> **Task**
From the first line to the last, write out the material verbatim.
(Task data)
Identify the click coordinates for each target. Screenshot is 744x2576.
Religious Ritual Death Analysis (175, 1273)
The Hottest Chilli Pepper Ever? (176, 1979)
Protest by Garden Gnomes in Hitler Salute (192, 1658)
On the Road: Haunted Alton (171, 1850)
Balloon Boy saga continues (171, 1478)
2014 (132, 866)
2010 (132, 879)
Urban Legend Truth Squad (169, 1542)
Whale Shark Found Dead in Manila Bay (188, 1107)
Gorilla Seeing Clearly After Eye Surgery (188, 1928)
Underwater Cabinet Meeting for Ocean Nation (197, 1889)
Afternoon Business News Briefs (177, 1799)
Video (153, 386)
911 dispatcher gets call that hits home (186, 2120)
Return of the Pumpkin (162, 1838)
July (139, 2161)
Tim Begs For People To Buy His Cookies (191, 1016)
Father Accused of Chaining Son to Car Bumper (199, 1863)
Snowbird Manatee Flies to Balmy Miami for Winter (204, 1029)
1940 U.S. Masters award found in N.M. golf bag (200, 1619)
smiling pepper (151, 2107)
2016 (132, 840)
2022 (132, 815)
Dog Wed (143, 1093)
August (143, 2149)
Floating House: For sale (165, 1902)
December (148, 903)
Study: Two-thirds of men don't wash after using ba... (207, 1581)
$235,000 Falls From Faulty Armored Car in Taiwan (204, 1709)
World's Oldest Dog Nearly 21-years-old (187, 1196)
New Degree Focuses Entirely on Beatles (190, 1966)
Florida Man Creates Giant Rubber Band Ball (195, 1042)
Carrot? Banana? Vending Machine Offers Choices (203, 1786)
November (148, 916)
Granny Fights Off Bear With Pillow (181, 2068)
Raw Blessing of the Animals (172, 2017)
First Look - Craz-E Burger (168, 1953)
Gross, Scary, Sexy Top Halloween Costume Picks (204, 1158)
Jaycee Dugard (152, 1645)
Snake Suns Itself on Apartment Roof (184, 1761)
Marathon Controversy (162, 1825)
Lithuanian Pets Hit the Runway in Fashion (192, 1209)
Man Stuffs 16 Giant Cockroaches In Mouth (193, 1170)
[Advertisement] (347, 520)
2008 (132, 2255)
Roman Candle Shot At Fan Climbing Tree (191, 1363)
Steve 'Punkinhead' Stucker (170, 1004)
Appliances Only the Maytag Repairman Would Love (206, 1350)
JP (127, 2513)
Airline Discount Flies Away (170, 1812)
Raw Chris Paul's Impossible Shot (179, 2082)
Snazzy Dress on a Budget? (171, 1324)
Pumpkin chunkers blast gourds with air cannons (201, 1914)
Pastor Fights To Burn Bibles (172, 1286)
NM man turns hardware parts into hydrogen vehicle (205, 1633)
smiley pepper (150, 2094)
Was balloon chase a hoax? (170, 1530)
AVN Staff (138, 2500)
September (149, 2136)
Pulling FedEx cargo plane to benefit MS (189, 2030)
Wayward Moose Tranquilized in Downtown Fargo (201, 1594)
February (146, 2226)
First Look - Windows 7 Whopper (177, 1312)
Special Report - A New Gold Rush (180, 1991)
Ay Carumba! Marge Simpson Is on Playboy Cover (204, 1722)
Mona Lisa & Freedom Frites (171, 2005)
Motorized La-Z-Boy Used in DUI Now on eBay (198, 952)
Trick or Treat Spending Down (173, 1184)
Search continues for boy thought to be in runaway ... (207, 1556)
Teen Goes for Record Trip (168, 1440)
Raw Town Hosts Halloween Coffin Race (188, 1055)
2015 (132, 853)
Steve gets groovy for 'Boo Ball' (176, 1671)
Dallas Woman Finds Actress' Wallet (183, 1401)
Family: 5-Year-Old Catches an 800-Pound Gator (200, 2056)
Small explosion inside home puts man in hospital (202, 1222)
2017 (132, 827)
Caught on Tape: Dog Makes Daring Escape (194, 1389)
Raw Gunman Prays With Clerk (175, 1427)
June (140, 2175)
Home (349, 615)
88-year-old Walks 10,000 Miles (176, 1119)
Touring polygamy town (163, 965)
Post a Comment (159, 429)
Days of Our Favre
(End Task data)
> **Task result**
Identify the click coordinates for each target. Screenshot is 744x2576.
Religious Ritual Death Analysis (175, 1273)
The Hottest Chilli Pepper Ever? (176, 1979)
Protest by Garden Gnomes in Hitler Salute (192, 1658)
On the Road: Haunted Alton (171, 1850)
Balloon Boy saga continues (171, 1478)
2014 (132, 866)
2010 (132, 879)
Urban Legend Truth Squad (169, 1542)
Whale Shark Found Dead in Manila Bay (188, 1107)
Gorilla Seeing Clearly After Eye Surgery (188, 1928)
Underwater Cabinet Meeting for Ocean Nation (197, 1889)
Afternoon Business News Briefs (177, 1799)
Video (153, 386)
911 dispatcher gets call that hits home (186, 2120)
Return of the Pumpkin (162, 1838)
July (139, 2161)
Tim Begs For People To Buy His Cookies (191, 1016)
Father Accused of Chaining Son to Car Bumper (199, 1863)
Snowbird Manatee Flies to Balmy Miami for Winter (204, 1029)
1940 U.S. Masters award found in N.M. golf bag (200, 1619)
smiling pepper (151, 2107)
2016 (132, 840)
2022 (132, 815)
Dog Wed (143, 1093)
August (143, 2149)
Floating House: For sale (165, 1902)
December (148, 903)
Study: Two-thirds of men don't wash after using ba... (207, 1581)
$235,000 Falls From Faulty Armored Car in Taiwan (204, 1709)
World's Oldest Dog Nearly 21-years-old (187, 1196)
New Degree Focuses Entirely on Beatles (190, 1966)
Florida Man Creates Giant Rubber Band Ball (195, 1042)
Carrot? Banana? Vending Machine Offers Choices (203, 1786)
November (148, 916)
Granny Fights Off Bear With Pillow (181, 2068)
Raw Blessing of the Animals (172, 2017)
First Look - Craz-E Burger (168, 1953)
Gross, Scary, Sexy Top Halloween Costume Picks (204, 1158)
Jaycee Dugard (152, 1645)
Snake Suns Itself on Apartment Roof (184, 1761)
Marathon Controversy (162, 1825)
Lithuanian Pets Hit the Runway in Fashion (192, 1209)
Man Stuffs 16 Giant Cockroaches In Mouth (193, 1170)
[Advertisement] (347, 520)
2008 (132, 2255)
Roman Candle Shot At Fan Climbing Tree (191, 1363)
Steve 'Punkinhead' Stucker (170, 1004)
Appliances Only the Maytag Repairman Would Love (206, 1350)
JP (127, 2513)
Airline Discount Flies Away (170, 1812)
Raw Chris Paul's Impossible Shot (179, 2082)
Snazzy Dress on a Budget? (171, 1324)
Pumpkin chunkers blast gourds with air cannons (201, 1914)
Pastor Fights To Burn Bibles (172, 1286)
NM man turns hardware parts into hydrogen vehicle (205, 1633)
smiley pepper (150, 2094)
Was balloon chase a hoax? (170, 1530)
AVN Staff (138, 2500)
September (149, 2136)
Pulling FedEx cargo plane to benefit MS (189, 2030)
Wayward Moose Tranquilized in Downtown Fargo (201, 1594)
February (146, 2226)
First Look - Windows 7 Whopper (177, 1312)
Special Report - A New Gold Rush (180, 1991)
Ay Carumba! Marge Simpson Is on Playboy Cover (204, 1722)
Mona Lisa & Freedom Frites (171, 2005)
Motorized La-Z-Boy Used in DUI Now on eBay (198, 952)
Trick or Treat Spending Down (173, 1184)
Search continues for boy thought to be in runaway ... (207, 1556)
Teen Goes for Record Trip (168, 1440)
Raw Town Hosts Halloween Coffin Race (188, 1055)
2015 (132, 853)
Steve gets groovy for 'Boo Ball' (176, 1671)
Dallas Woman Finds Actress' Wallet (183, 1401)
Family: 5-Year-Old Catches an 800-Pound Gator (200, 2056)
Small explosion inside home puts man in hospital (202, 1222)
2017 (132, 827)
Caught on Tape: Dog Makes Daring Escape (194, 1389)
Raw Gunman Prays With Clerk (175, 1427)
June (140, 2175)
Home (349, 615)
88-year-old Walks 10,000 Miles (176, 1119)
Touring polygamy town (163, 965)
Post a Comment (159, 429)
Days of Our Favre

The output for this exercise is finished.